To do this well, Cunningham advises, the writer must not just write for him/herself, but must write for the reader. He says:

This brings us to the question of the relationship between writers and their readers, where another act of translation occurs.

I teach writing, and one of the first questions I ask my students every semester is, who are you writing for? The answer, 9 times out of 10, is that they write for themselves. I tell them that I understand — that I go home every night, make an elaborate cake and eat it all by myself. By which I mean that cakes, and books, are meant to be presented to others. And further, that books (unlike cakes) are deep, elaborate interactions between writers and readers, albeit separated by time and space.

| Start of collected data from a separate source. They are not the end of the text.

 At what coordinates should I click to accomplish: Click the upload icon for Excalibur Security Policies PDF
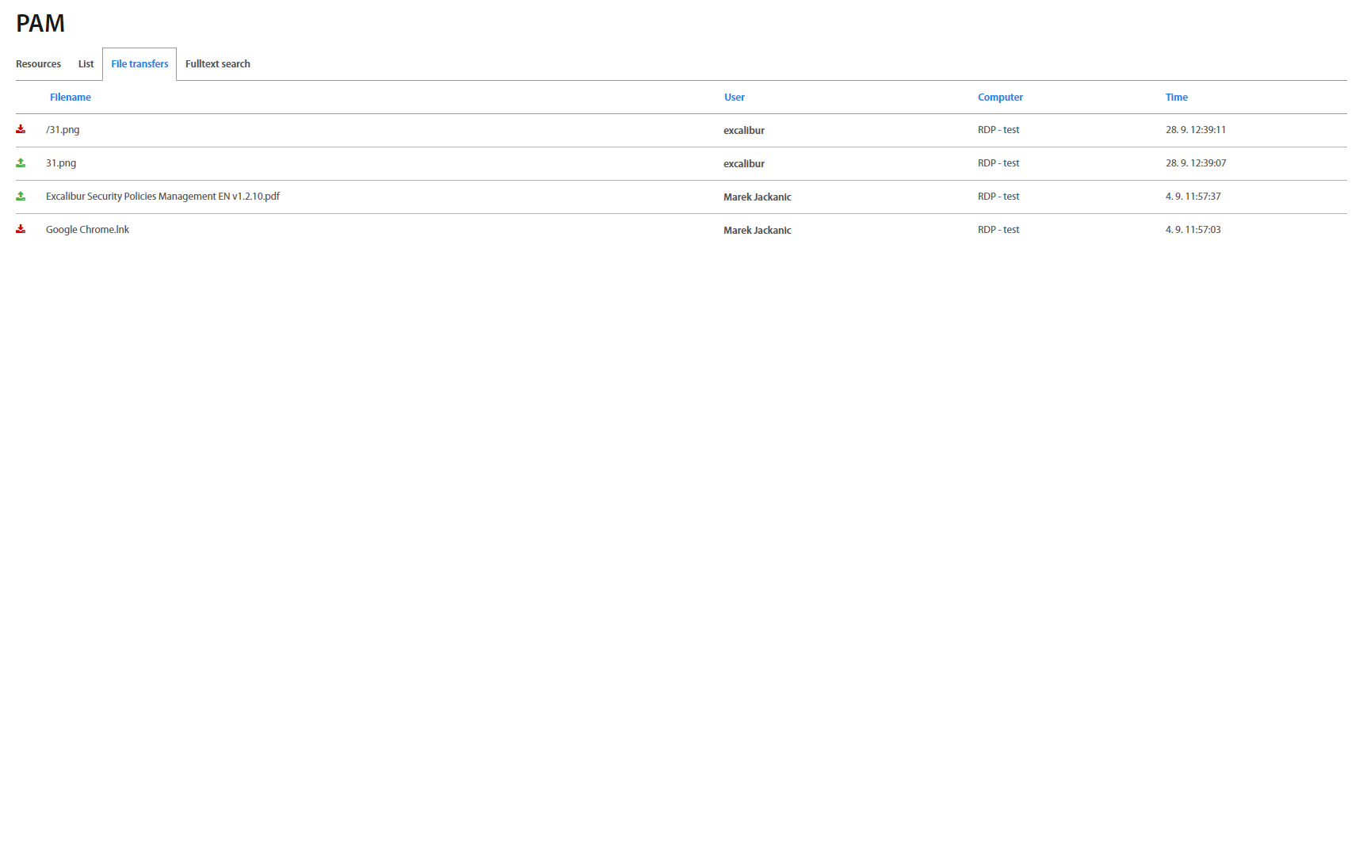[21, 196]
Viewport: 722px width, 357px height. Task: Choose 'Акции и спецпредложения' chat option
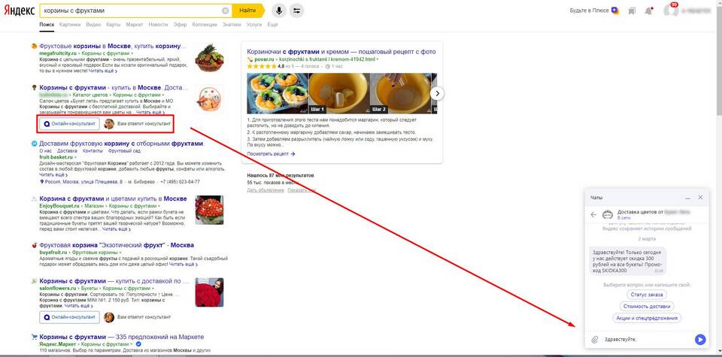coord(647,318)
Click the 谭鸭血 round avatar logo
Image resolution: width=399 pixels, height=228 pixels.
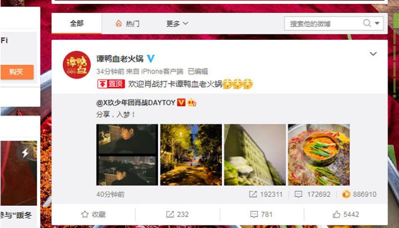click(x=77, y=65)
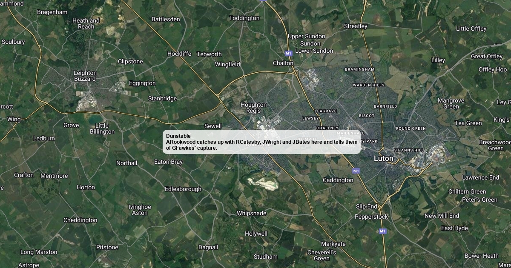The width and height of the screenshot is (511, 268).
Task: Click the M1 shield below Pepperstock
Action: click(382, 231)
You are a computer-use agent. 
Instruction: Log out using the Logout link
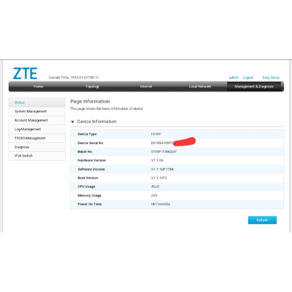(x=248, y=77)
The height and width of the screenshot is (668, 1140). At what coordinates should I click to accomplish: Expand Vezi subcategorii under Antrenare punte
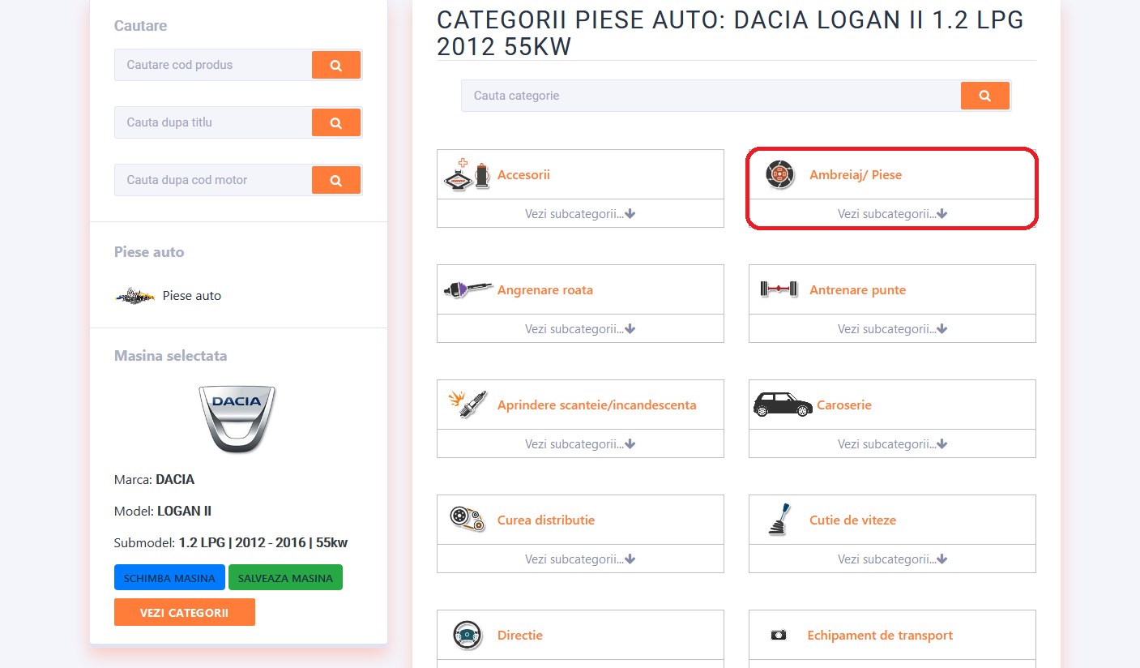point(892,329)
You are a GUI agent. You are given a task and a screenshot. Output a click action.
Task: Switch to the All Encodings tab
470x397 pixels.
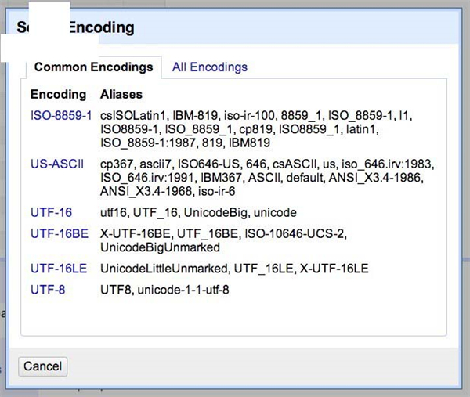[x=209, y=67]
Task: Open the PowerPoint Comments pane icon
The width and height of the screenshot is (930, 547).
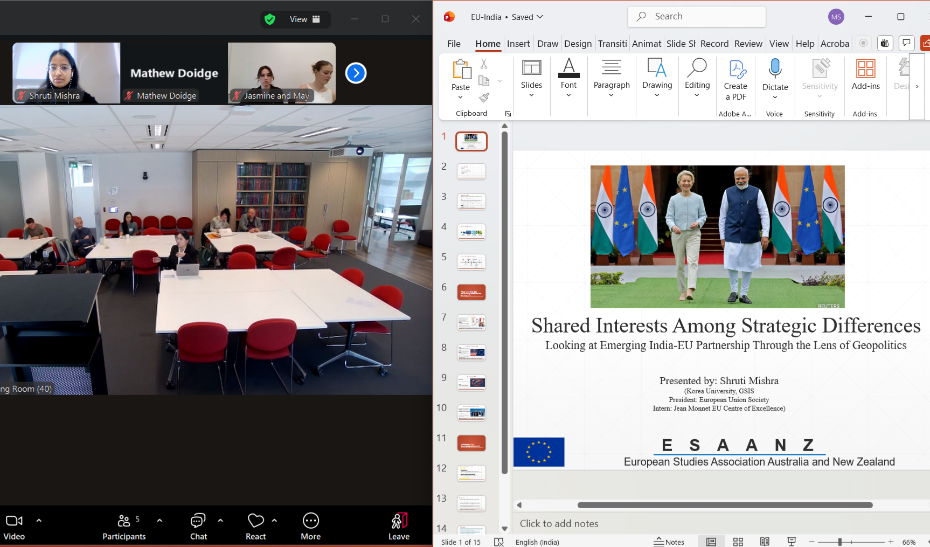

I remind them, as well, that no one wants to read their stories. There are a lot of other stories out there, and by now, in the 21st century, there’s been such an accumulation of literature that few of us will live long enough to read all the great stories and novels, never mind the pretty good ones. Not to mention the fact that we, as readers, are busy.

Writing for yourself can be done in a journal or a diary. It can be brilliant and wonderful, deep and insightful, poetic and rhythmic. But it may not necessarily be something anyone else wants to read. So writers who want to sell their work, who want other readers to read, enjoy, benefit from, and learn something new from their work, must write for someone besides themselves. They must write for the reader.

So, the question is: Who do you write for?